Fish & Fisheries News

Wednesday August 3, 2022

De-carbonising Fishing: Learning from Norway

The need to reduce carbon emissions in response to climate change is something being felt across all sectors of the economy, and the UK fishing industry is no exception. Following on from the Fisheries Innovation Scotland (FIS) Vessels of the Future conference, FIS and the Fishmongers Company’s Fisheries Charitable Trust invited James Duthie Jr, a fisherman and naval architect from Fraserburgh, to embark on a knowledge exchange to Norway in order to learn from their innovations in reducing vessel CO2 emissions and explore its application to the UK fleet. Here James outlines his visit and some of the lessons learnt:

Norway has long been at the forefront of tackling vessel carbon emissions and for many years have been building liquefied natural gas (LNG)  fuelled, hybrid and even fully electric ships. Now their fishing fleet are following suit, and I was able to visit the world’s first LNG fuelled fishing vessel “Libas”, complete with a 350m3 LNG tank that is capable of providing a lower carbon alternative to the diesel normally used on board.

This was followed by a session at Wartsilä, one of the maritime sector’s top engine manufacturers, who are developing engines that can run on LNG, methanol, ammonia and hydrogen, all of which can produce fewer emissions than their diesel counterparts. This meeting then led on to a discussion with Sustainable Energy, a Norwegian catapult centre, whose primary purpose is to help develop the technologies required to enable the maritime industry in reducing emissions from ships, notably modelling their operations on UK catapult projects.
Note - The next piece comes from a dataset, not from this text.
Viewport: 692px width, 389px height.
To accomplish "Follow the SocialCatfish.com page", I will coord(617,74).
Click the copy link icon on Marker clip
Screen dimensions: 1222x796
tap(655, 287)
The day was finished off with a visit to Energy House, a test centre that is used by a number of industry partners to test the latest emission reduction technologies. Here I was able to see the installation of a Warstilä ammonia engine. They will soon be commissioning the unit and slowly ramping up testing.
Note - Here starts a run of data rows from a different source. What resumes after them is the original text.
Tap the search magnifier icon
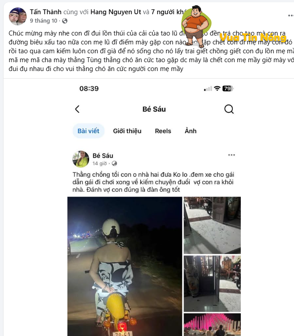Image resolution: width=294 pixels, height=336 pixels. click(229, 109)
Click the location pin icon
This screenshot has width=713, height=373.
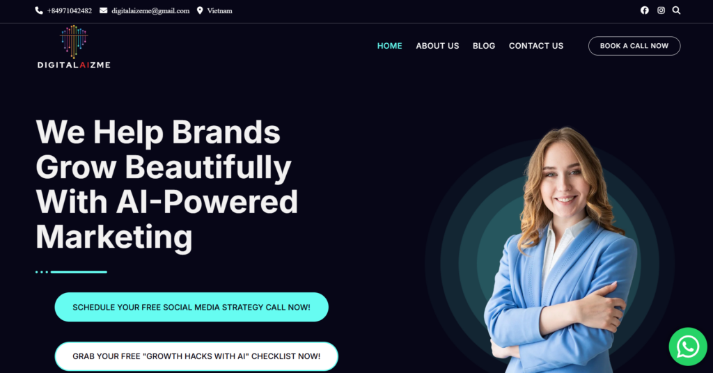(200, 10)
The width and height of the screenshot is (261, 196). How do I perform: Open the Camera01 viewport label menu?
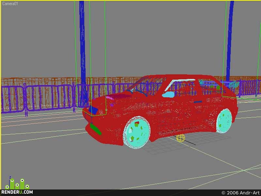(10, 4)
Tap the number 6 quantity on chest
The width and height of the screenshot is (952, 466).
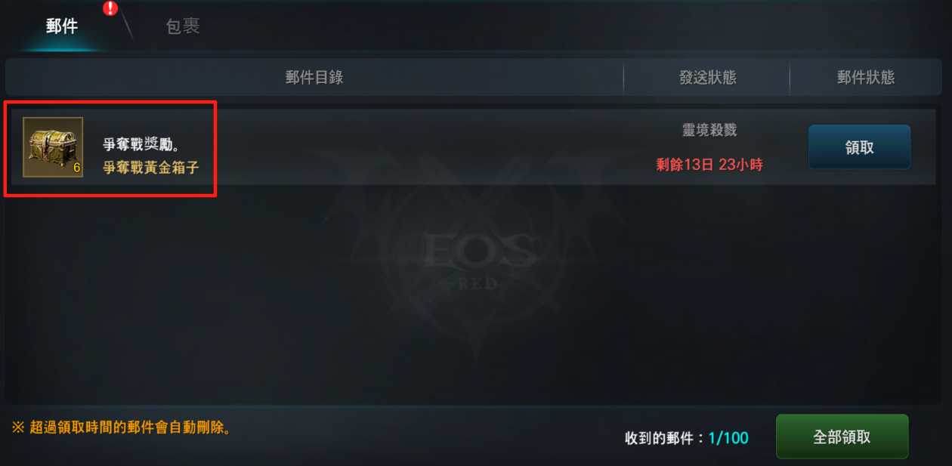[x=76, y=168]
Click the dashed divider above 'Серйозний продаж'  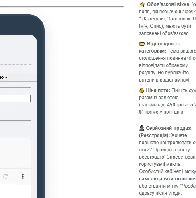(x=167, y=120)

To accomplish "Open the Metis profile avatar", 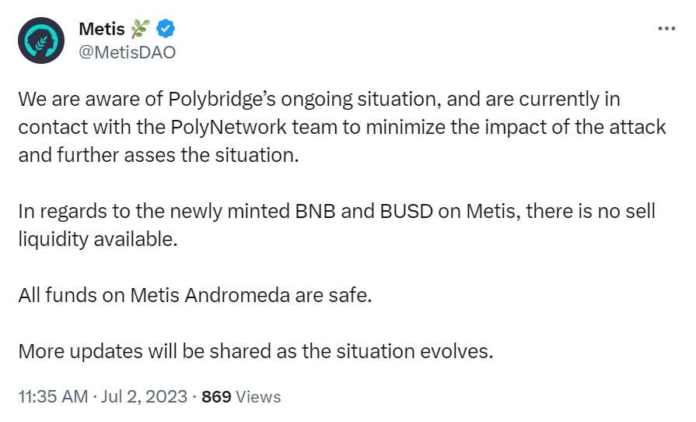I will coord(41,40).
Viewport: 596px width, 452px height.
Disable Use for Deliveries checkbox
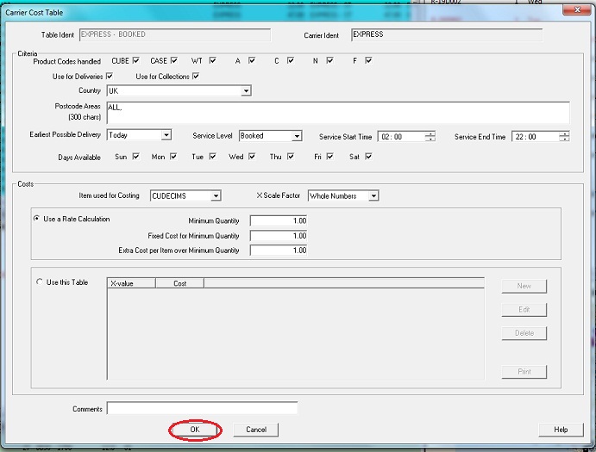110,77
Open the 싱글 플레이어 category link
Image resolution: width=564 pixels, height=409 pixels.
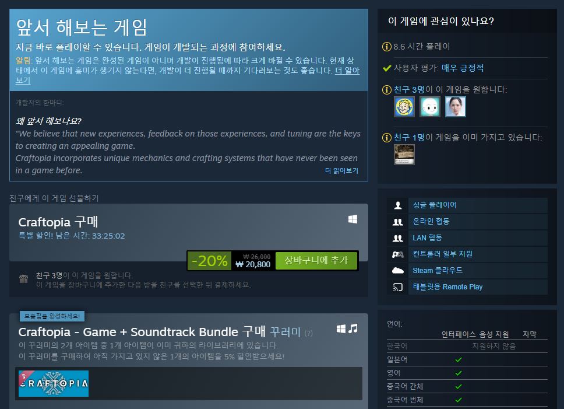(x=435, y=205)
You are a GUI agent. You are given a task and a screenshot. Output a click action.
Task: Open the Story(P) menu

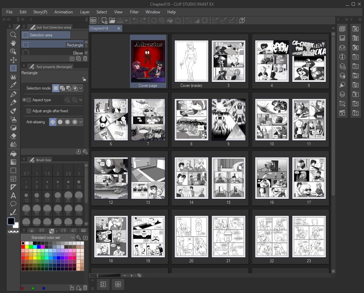pos(40,12)
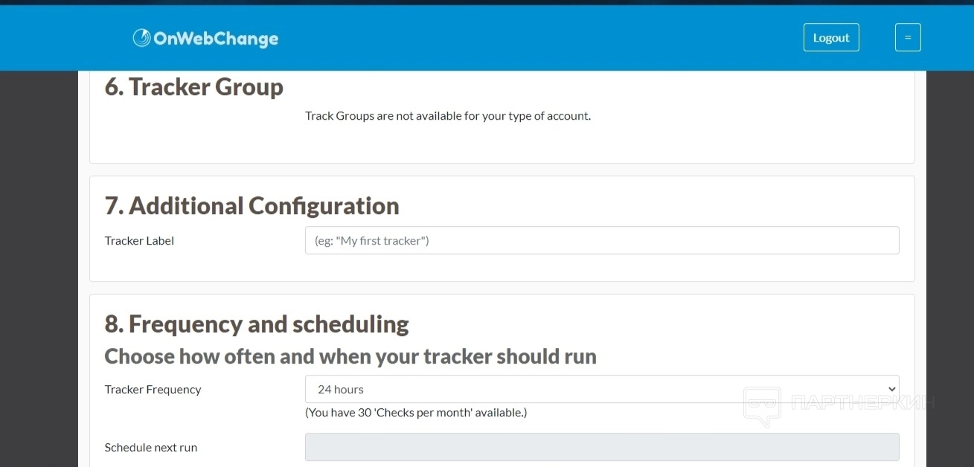Open the Tracker Frequency dropdown

coord(601,389)
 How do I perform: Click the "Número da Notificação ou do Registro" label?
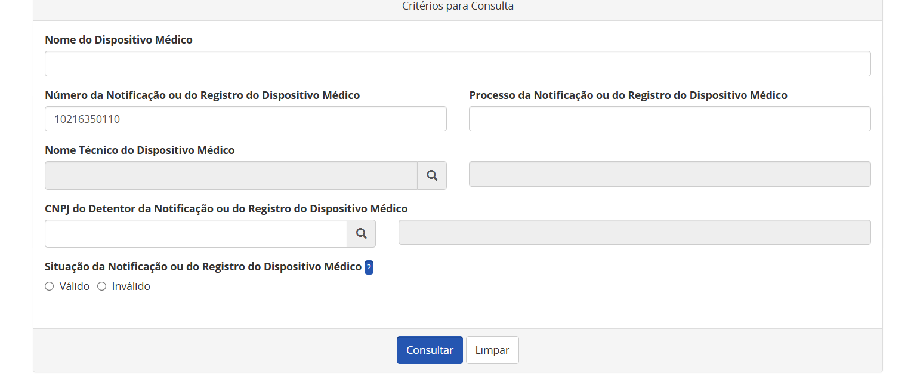(202, 95)
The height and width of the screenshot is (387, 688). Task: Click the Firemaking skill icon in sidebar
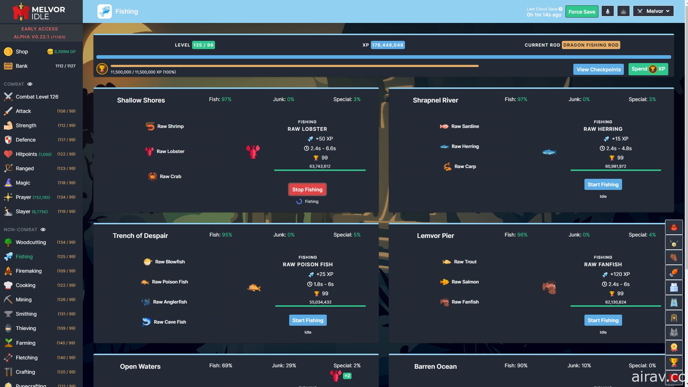[8, 271]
A final meeting with Salt Ship Design, a leading ship designer in Norway was held to discuss the technical challenges of moving towards “net zero” in the maritime sector.

Having seen the great strides being made in Norway, the question now turns to how this can be applied to the UK context. Our fishing industry faces unique challenges that do not always apply to merchant shipping sector. Technology and policy to date has focused on larger ships and short sea routes, with regular opportunities to refuel, something that is often not the case for fishermen. The next step, I would argue for the fishing industry, is to focus on designing vessels capable of running on alternative fuels in order to then allow accurate comparison to existing diesel fuelled vessels against a number of benchmarks, the meeting of which would signal the opportunity to transition.


A technical benchmark will determine if the solution can actually be achieved. We are now seeing the development of engines capable of running on alternative fuels, however, it is imperative that we assess their suitability to fishing vessels specifically.


The concept designs can then be benchmarked against the current rules that fishing vessels are built, operated and crewed under. From this we would be able to see what rules are lacking and what needs to be changed to make this a reality.


A financial benchmark will determine if the solution is even feasible for a fishing vessel owner. Reaching a point at which alternative fuels match or out compete existing fuels will be essential in incentivising uptake from skippers and vessel owners.

All of the above benchmarks are inherently linked to on another. Choosing the wrong technical solution can have serious financial implications. Any particular technical solution may then require further regulation and rules to be applied. In most cases this calls for increased costs.

Given fishing is particularly vulnerable to market forces, and that consumer demand is particularly price dependent, any moves to pass on increased costs to consumers is likely to prove particularly difficult, making the uptake of this technology highly contingent on establishing long term viability and cost effectiveness.